• [GOAL 1] Please list every company in the FTSE 100 market report that appears with a stock ticker in parentheses, along with that ticker.
• [GOAL 2] Pick up the FTSE 100 market report after its last sentence and write a few more sentences in the same style.

• [TEXT SEGMENT]

----------------

The FTSE 100 managed to extend gains to a fourth straight session and kept the new year rally going, while European stocks bounced back on Friday.
The UK's blue-chip index hit a nine-month high, boosted by Shell (SHEL.L) and other commodity-linked stocks.
Shell jumped 1.75% after it said earnings from its liquefied natural gas trading operations are likely to have been significantly higher in the fourth quarter of last year.
Miners took the lead, with precious and base metal miners rising more than 1% each as the related commodity prices rose. Anglo American (AAL.L) rose 5.39%, Endeavour Mining (EDV.L) climbed 4.25% and Rio Tinto (RIO.L) was up by 1.84%.
Richard Hunter, head of markets at Interactive Investor, said the fall in sterling (GBPUSD=X) has also helped the index.
“The FTSE 100, meanwhile, has been helped along by some sterling weakness which translates into higher overseas earnings values for many of its constituent companies, and has added 2.7% so far this week," he said.
“In early exchanges, the medium term hopes for a Chinese recovery were again in evidence, as the miners edged towards the top of the leader board, with the likes of Rolls-Royce (RR.L) and Prudential (PRU.L) also in pursuit."
The pound has fallen to its lowest level since mid-November as investors braced for US jobs data that will help chart the path forward for Federal Reserve monetary tightening.

----------------

• [ROWS]
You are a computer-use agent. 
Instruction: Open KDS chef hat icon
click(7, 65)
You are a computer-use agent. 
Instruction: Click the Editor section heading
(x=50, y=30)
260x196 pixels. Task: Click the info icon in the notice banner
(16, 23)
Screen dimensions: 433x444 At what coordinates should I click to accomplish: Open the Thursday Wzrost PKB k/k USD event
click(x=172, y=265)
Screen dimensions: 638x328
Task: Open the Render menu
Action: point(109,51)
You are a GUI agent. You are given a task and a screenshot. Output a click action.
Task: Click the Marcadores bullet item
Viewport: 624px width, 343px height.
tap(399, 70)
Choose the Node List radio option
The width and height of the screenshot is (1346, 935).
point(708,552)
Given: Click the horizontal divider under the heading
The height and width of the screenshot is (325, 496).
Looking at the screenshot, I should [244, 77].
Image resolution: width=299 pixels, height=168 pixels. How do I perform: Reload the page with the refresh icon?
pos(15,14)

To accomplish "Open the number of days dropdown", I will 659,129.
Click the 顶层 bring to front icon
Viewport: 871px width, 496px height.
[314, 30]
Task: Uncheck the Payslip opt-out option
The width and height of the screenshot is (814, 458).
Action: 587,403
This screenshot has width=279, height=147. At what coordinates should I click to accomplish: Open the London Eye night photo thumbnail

----------------

• [OUTPUT 1]
Shell (SHEL.L)
Anglo American (AAL.L)
Endeavour Mining (EDV.L)
Rio Tinto (RIO.L)
Rolls-Royce (RR.L)
Prudential (PRU.L)

• [OUTPUT 2]
Across the pond, stocks were higher as strong US jobs data accompanied with below forecast average earnings numbers calmed worried over the Federal Reserve's rate-hike trajectory.
Mike Bell, global market strategist at JP Morgan Asset Management, said: "Solid job gains but with signs that wage gains are moderating. The ideal scenario for 2023 is that wage growth and inflation moderate without a rise in the unemployment rate and this report suggests that outcome is not impossible.
“Our base case though remains that unemployment will have to rise to get wage growth and inflation back down to the Fed’s target. We think though that equities have already priced in a lot of bad economic news for 2023, so even a recession wouldn’t necessarily take stocks materially lower than their 2022 lows. If wage growth does come down this year without the need for a rise in the unemployment rate, stocks markets would likely cheer that outcome.”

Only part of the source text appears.